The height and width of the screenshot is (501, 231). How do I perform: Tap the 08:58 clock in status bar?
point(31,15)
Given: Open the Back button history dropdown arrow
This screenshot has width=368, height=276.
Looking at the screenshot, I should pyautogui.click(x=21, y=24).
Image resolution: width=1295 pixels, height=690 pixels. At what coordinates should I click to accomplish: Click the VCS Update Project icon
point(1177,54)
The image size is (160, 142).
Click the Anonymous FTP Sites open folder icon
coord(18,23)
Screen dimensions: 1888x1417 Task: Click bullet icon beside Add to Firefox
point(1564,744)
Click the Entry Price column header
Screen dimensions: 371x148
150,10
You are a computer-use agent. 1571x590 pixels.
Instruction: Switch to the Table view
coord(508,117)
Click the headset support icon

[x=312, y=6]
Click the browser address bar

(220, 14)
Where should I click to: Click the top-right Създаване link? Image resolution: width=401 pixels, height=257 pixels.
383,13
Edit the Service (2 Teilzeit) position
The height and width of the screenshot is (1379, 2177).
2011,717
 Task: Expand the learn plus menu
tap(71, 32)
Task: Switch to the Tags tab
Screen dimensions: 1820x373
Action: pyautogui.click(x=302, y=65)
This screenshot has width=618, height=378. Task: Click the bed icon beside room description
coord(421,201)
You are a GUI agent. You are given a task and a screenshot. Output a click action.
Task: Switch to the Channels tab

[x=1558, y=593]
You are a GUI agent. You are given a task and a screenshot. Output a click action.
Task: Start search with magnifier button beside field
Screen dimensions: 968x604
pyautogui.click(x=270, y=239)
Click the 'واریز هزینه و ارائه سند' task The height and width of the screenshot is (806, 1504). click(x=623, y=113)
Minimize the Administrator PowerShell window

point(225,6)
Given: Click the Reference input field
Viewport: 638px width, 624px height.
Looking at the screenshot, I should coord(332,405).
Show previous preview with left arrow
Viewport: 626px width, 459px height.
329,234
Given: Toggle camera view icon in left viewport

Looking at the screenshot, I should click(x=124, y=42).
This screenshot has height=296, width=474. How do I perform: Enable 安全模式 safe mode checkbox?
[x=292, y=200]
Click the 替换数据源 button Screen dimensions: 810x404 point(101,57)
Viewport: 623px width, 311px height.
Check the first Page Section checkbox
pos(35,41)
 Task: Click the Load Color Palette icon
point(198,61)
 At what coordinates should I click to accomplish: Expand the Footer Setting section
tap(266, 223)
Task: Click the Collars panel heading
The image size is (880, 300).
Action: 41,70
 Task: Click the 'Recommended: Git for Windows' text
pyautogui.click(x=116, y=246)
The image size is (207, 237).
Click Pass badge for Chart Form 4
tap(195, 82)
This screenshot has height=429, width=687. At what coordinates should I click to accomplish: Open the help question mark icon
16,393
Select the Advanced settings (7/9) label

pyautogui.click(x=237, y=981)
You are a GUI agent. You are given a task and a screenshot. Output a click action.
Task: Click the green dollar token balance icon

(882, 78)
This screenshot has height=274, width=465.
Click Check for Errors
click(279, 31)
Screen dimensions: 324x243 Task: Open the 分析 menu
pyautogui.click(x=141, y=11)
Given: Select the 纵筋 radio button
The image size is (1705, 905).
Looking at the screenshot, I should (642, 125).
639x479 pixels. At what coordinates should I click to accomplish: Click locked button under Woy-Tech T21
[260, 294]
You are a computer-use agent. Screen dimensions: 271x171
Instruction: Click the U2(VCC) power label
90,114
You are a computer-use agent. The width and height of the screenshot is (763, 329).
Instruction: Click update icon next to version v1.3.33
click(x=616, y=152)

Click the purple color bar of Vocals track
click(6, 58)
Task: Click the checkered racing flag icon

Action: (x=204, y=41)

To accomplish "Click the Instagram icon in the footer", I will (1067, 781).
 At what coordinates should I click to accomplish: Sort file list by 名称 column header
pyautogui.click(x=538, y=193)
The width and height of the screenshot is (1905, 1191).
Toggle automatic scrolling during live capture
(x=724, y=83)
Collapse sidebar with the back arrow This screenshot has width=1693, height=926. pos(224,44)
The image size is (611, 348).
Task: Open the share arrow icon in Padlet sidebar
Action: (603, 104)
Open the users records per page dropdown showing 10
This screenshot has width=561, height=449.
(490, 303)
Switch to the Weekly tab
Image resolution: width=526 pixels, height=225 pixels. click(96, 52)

=====

Put the lines of the material above into a numbered list, from its first line through the line holding "point(31,15)", inclusive, and leave out any blank lines.

1. The height and width of the screenshot is (501, 231). How do I perform: Tap the 08:58 clock in status bar?
2. point(31,15)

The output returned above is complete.